*** Task data ***

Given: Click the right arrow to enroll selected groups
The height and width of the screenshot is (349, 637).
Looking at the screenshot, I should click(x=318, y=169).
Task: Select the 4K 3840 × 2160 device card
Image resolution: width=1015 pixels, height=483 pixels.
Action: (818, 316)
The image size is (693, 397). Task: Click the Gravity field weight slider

*** End of Task data ***
*** Task data ***

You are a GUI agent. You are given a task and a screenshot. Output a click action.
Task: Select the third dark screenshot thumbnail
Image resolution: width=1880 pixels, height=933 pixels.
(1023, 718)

*** End of Task data ***

Your task:
Repeat, word for word, the lines above between the line holding "Image resolution: width=1015" and the line holding "The image size", inclusive; omit everything else.

Your response:
Image resolution: width=1015 pixels, height=483 pixels.
Action: (818, 316)
The image size is (693, 397). Task: Click the Gravity field weight slider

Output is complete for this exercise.